The term “being grateful” conjures up feelings of gratefulness for: happiness, job security, and health. These are all wonderful qualities to be grateful for.
But for me, I am grateful for my husband’s injuries.
Without diving too far into the pas or circumstance, you should know that my husband was in a severe accident in 2013. The accident resulted in a back broken in three places, a brain injury (diffused axonal injury), and paralysis from the knee down in the left leg.
Yet, for these things I am grateful.
Let me be clear I am not thankful that the injuries happened. There have been many days that I blamed myself, even though consciously I knew it wasn’t my fault. But I have chosen to live in and with a perspective that makes me grateful for the outcomes that we now live with.
A not-for-profit in the community that we live recently hosted the real-life couple (Kim and Kricket Carpenter) that “The Vow,” was dramatized and scripted after to share their inspirational story and encourage other marriages. In the book The Vow, Kim Carpenter states,
“Each one of us is the sum total of every moment that we’ve ever experienced with all the people we’ve ever known.”
When I share that I am grateful, it is out of the ability to grow not only in myself but also with my husband, in our relationship, and as a family, because that was almost forever halted.
I am grateful that as a result of his injuries we have had to learn to communicate better and actually say what we mean- well, he does not have a problem with that.
I am on the other hand still learning.
We have become more organized as a family: dry-erase calendars decorate our home and synced google calendars link our phones. We have become submissive to each other based on our abilities. He can no longer commit to a work schedule, but can cook a mean pot roast. I cycle the laundry through the washer and dryer, and he can sit in his reclining chair and fold the clothes.
It is literally the simple things, which makes our new normal- well normal.
We have learned to appreciate each other in our former roles as well as the roles we currently hold.
When I get home from work now, I can understand why he needed a time of un-winding before, and likewise, he understands this for me now. Even outside of our nuclear family, we have made adjustments. Because of his brain injury not only does my husband have short term memory loss, but his temperament is different. In some ways better, but in other ways I wonder where the man I married went; his resolve has lessened, his stamina depleted, his confidence sometimes non-existent. I have had to learn to develop a thicker skin, and he has had to learn to apologize…talk about humbling.
Boundaries have had to be set, boundaries that we have not had in the past. This hurts me to my core, we are missing relationships that are so important, and while we have no expectation to play “woe is me,” we do understand that for us life is and must be different due to limitations that didn’t exist before.
These are only honest realities, not excuses.
Others must be willing to accommodate the changes that are necessary for the success of our nuclear family; if they cannot, that is their declaration that the relationship isn’t valued. Sadly, we have lost friends and even some family. Maybe someday those relationships can be rekindled, but in the meantime we know the value we have of ourselves, and our family.
I am grateful because I have watched my girls grow, although some would say matured too quickly for their age.
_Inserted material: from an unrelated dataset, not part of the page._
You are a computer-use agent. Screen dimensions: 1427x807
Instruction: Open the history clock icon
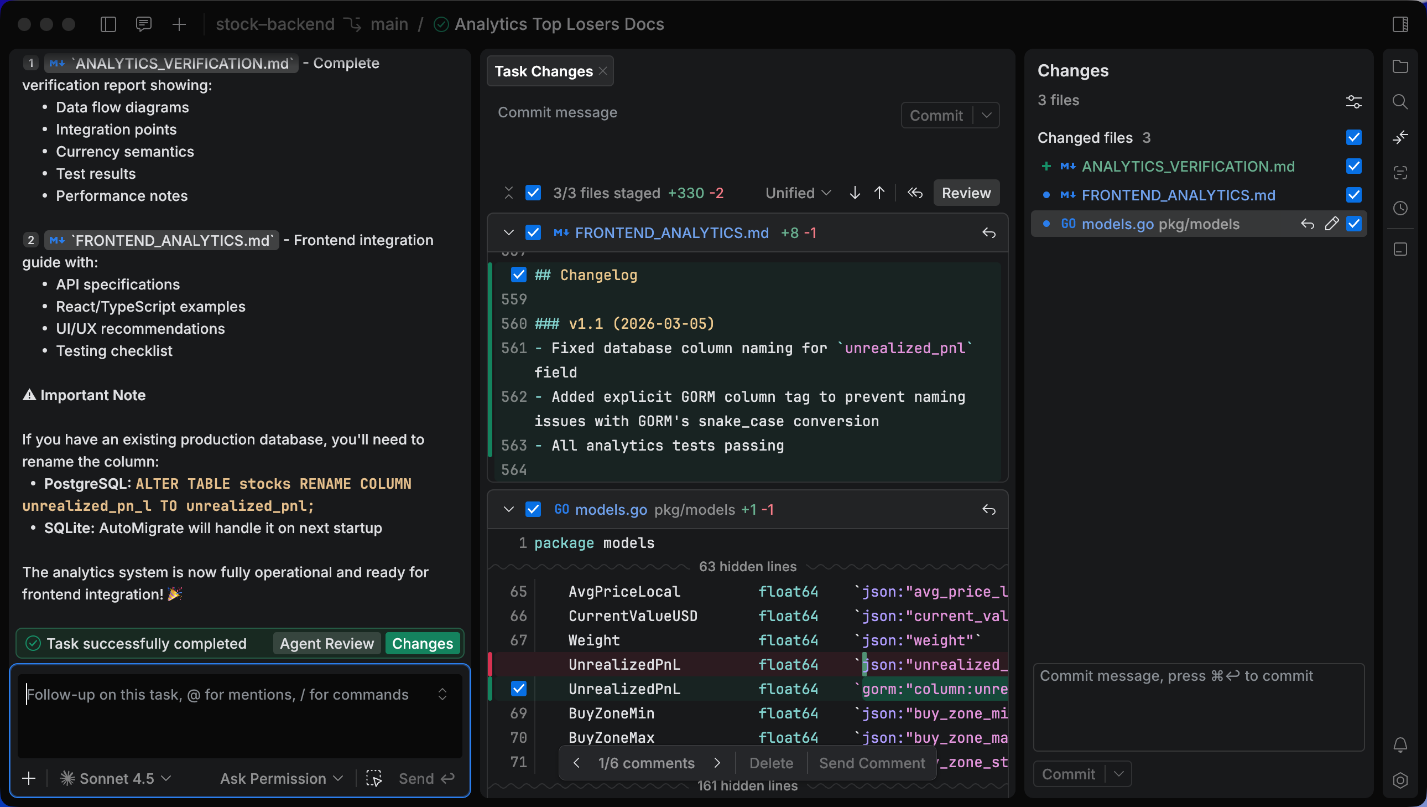click(x=1400, y=208)
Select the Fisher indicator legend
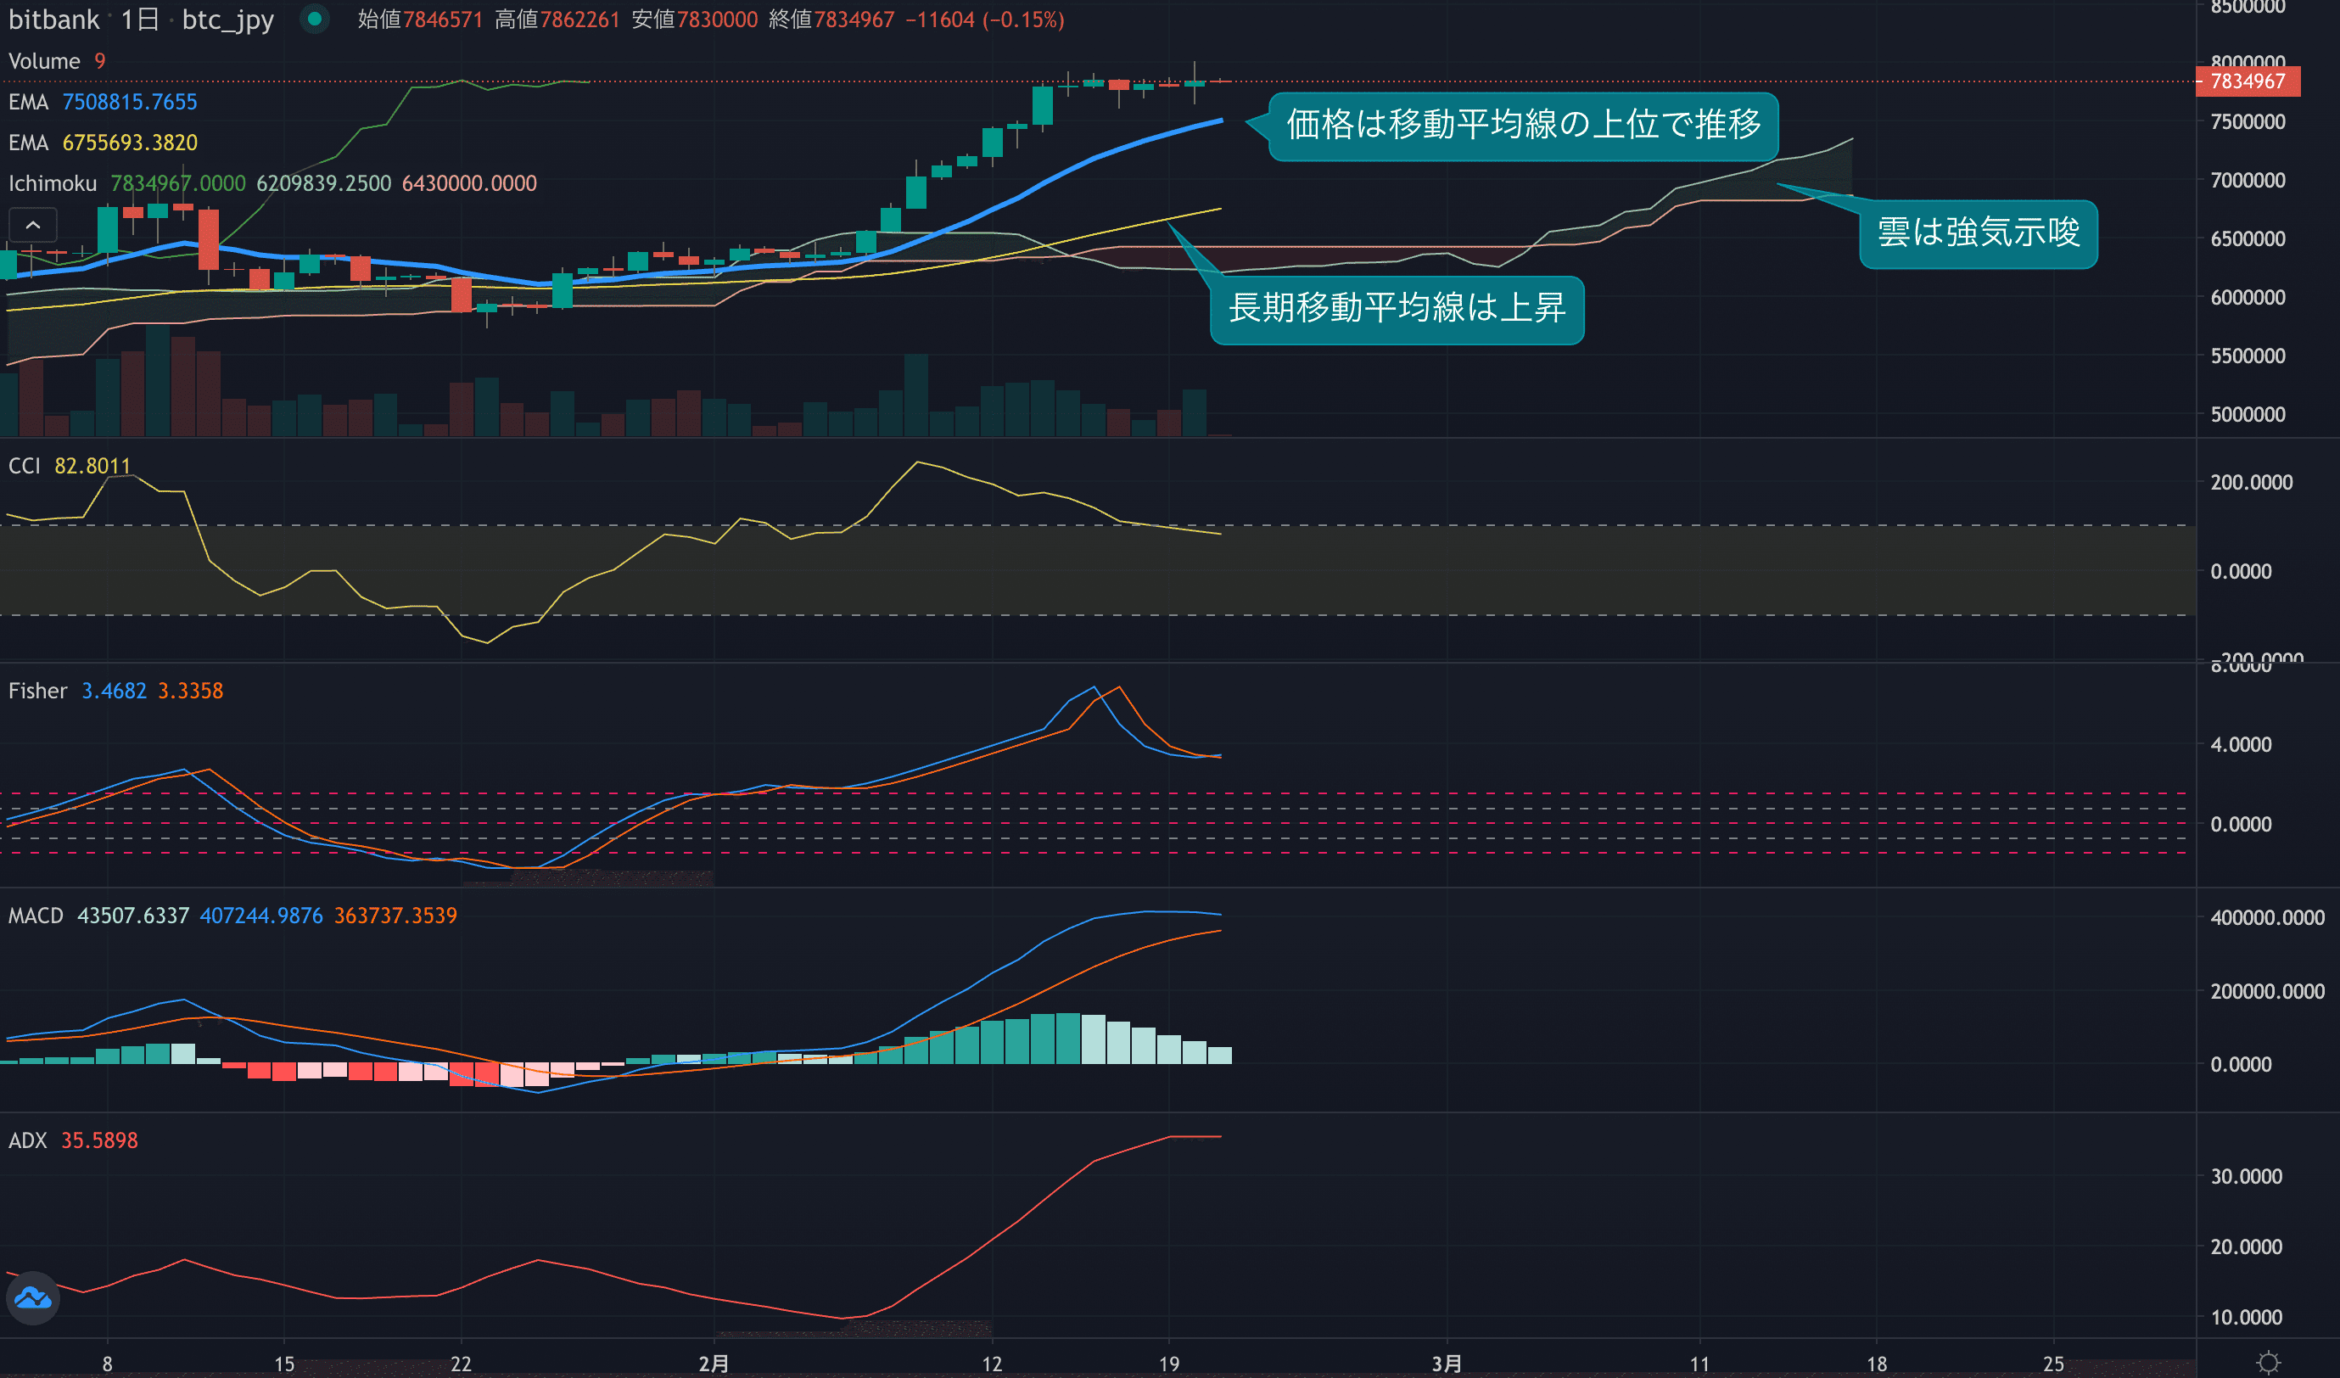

I have watched them empathize with others, fight for those that are less fortunate, create bonds within our walls, and step-up when others have had to step-down.
Every day we are given a choice, we can simmer and become angry in the cards we are handed, or be happy we were dealt any cards at all. We all have it bad at some point, keep in mind the point at the top of the mountain isn’t the win – making it back down to the other-side is where we can claim our victory.
So I challenge you, remember the quote from before, “Each one of us is the sum total of every moment that we’ve ever experienced with all the people we’ve ever known.”
When times start getting hard, get grateful. Start adding by the people and moments you can be grateful for, not dividing by circumstance.